Juan ist kurz versucht einzugreifen - aber entscheidet sich dagegen. Heute nacht wird er mit dem betrunkenen Giacomo ohnehin nicht mehr vernünftig reden können, und ein Spiel zu unterbrechen würden ihm sowohl Giacomo als auch dessen Mitspieler übelnehmen.
Nein, es ist besser abzuwarten, ein Auge auf Giacomo zu haben, ihn vor Betrügern, Räubern und sich selbst ein wenig zu schützen und den kameradschaftlichen Bruder zu mimen. Letzteres wäre noch nicht einmal eine Lüge - Juan freut sich ehrlich Giacomo wiederzusehen.

Giacomos augen sind geschlossen, er schickt stumm ein kurzes Stoßgebet zu Theus und schüttelt die Würfel scheinbar endlos lange in seiner Hand. Lange genug, um Juan zu ermöglichen, sich schräg hinter seinem letzten verbliebenen Mitspieler in Stellung zu bringen. Einem rauhbeinig aussehenden Seemann, offenkundig vendelscher Abstammung.

Giacomo wirft, immer noch ohne die Augen zu öffnen - und sein Gegner stößt einen Fluch aus: Die Würfel zweigen 12 Augen, Giacomo gewinnt.

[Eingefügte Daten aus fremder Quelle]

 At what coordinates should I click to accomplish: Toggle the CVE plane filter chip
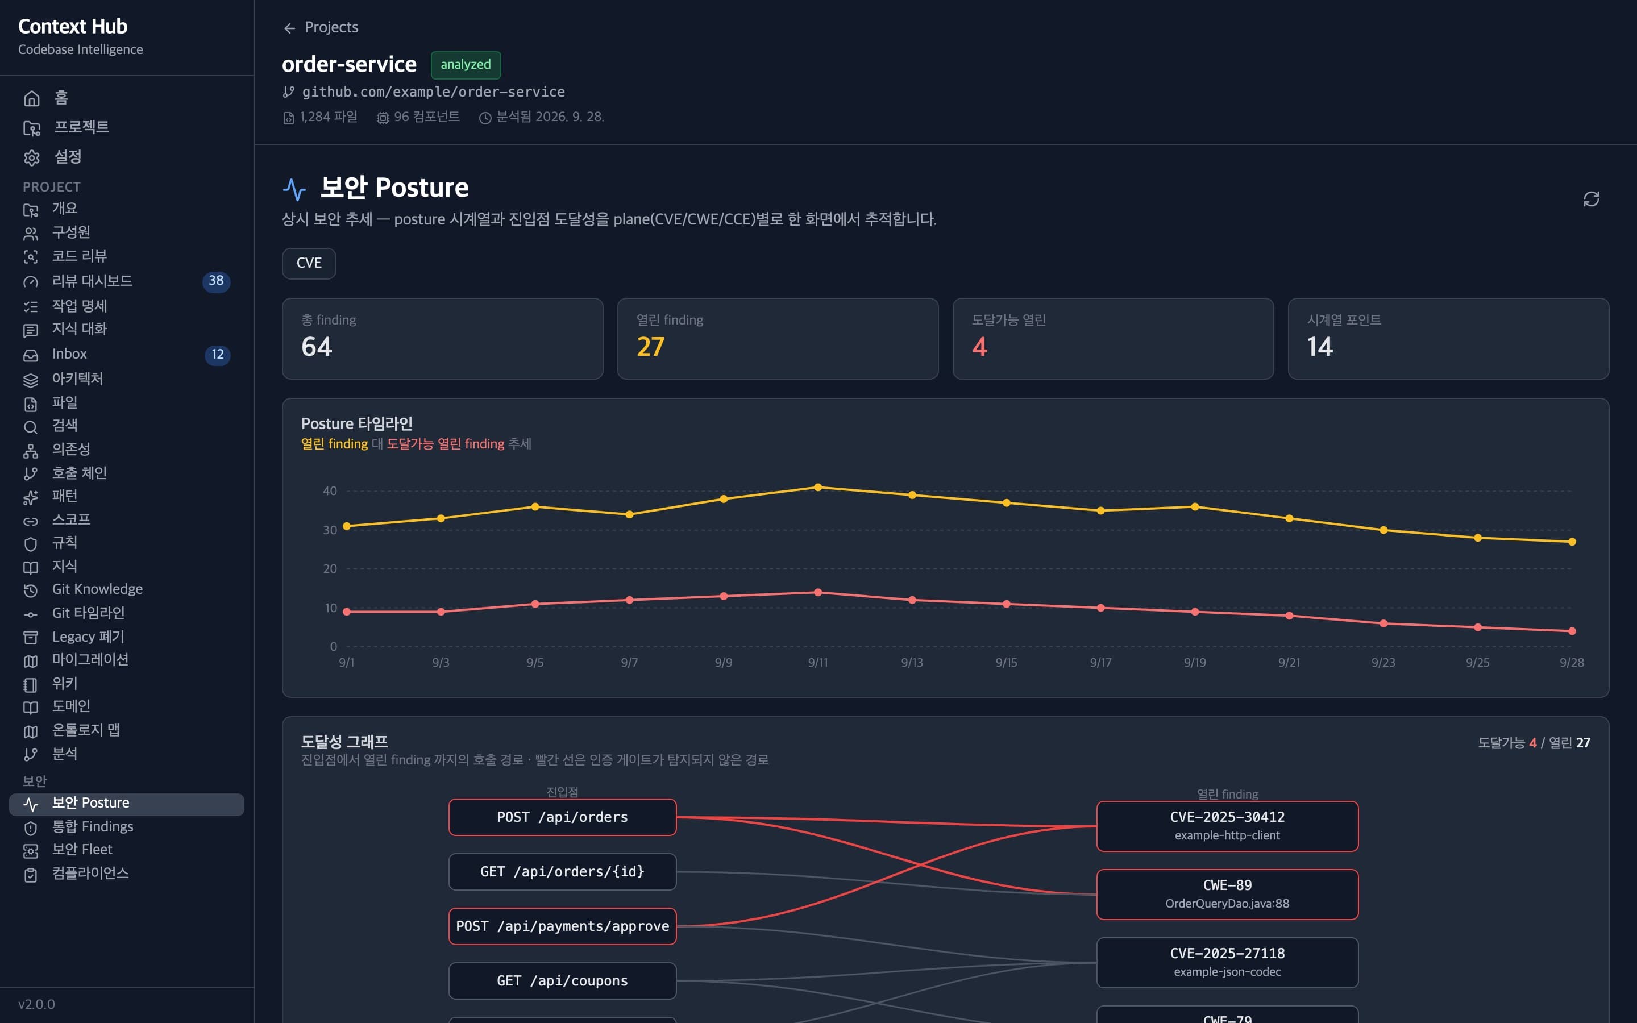[x=309, y=263]
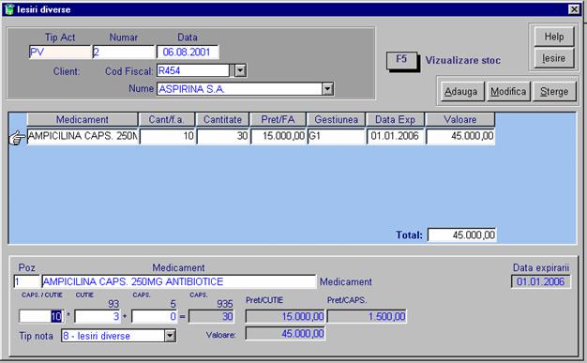Click the Medicament column header
This screenshot has width=587, height=363.
pos(82,119)
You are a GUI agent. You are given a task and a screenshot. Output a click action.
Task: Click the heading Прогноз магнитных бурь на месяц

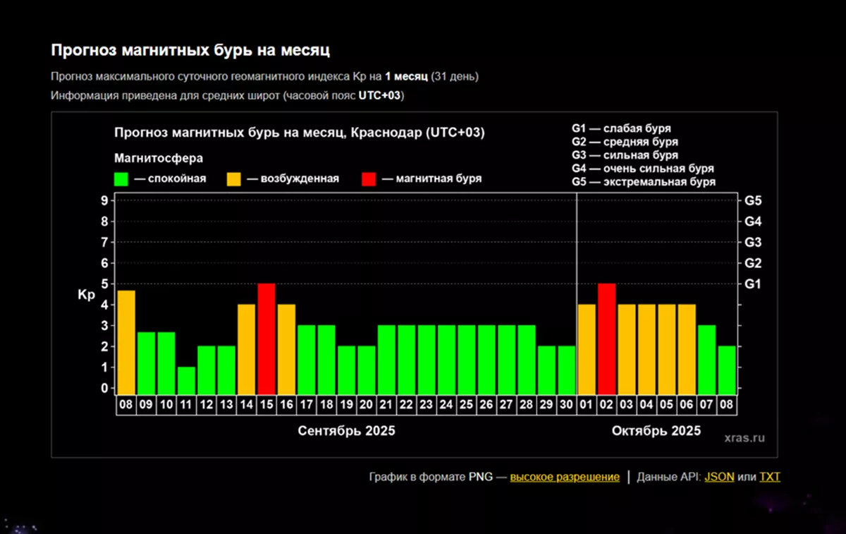pos(190,51)
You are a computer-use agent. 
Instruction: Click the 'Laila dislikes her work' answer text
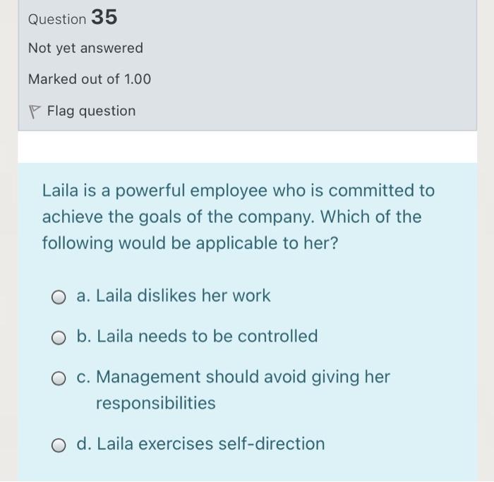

Der Vendel starrt ungläubig auf die Würfel, während Giacomo den Haufen Geld zu sich zieht und macht Anstalten, sich zu erheben.
"IHR..."
Nun hält Juan den Augenblick zum einschreiten für gekommen. und legt dem Vendel die Hand scheinbar sanft auf die Schulter, übt jdoch so geschickt Druck aus, daß der Verlierer sich wieder setzen muss.
"...habt wirklich großes Glück und ehrenhaft gewonnen. Das wolltet Ihr doch sagen, nicht wahr?"

Der Vendel windet sich in Juans Griff und Giacomo starrt seinen Bruder ungläubig an.

"Der junge Caballero hat einen ausgezeichneten Leumund in dieser Gegend und ich bin gerne bereit, für ihn zu bürgen. Dieser Mann ist sicher kein Betüger. Verstehen wir uns?" fragt Juan lächelnd.
Oberflächlich betrachtet sind sowohl das Lächeln als auch der Tonfall seiner Stimme überaus höflich und freundlich. Aber unter der Oberfläche des Lächelns sind Rasierklingen verborgen, und der Samt der Stimme ist nur eine dünne Schicht auf gehärtetem Stahl. In seiner Zeit bei Hofe hat Juan gelernt, nicht mit Worten sondern mit dem Tonfall einzuschüchtern, ohne dabei nur im mindesten unhöflcih zu wirken.
Eine Lektion, die er in den vergangenen acht Jahren gründlich gelernt hat.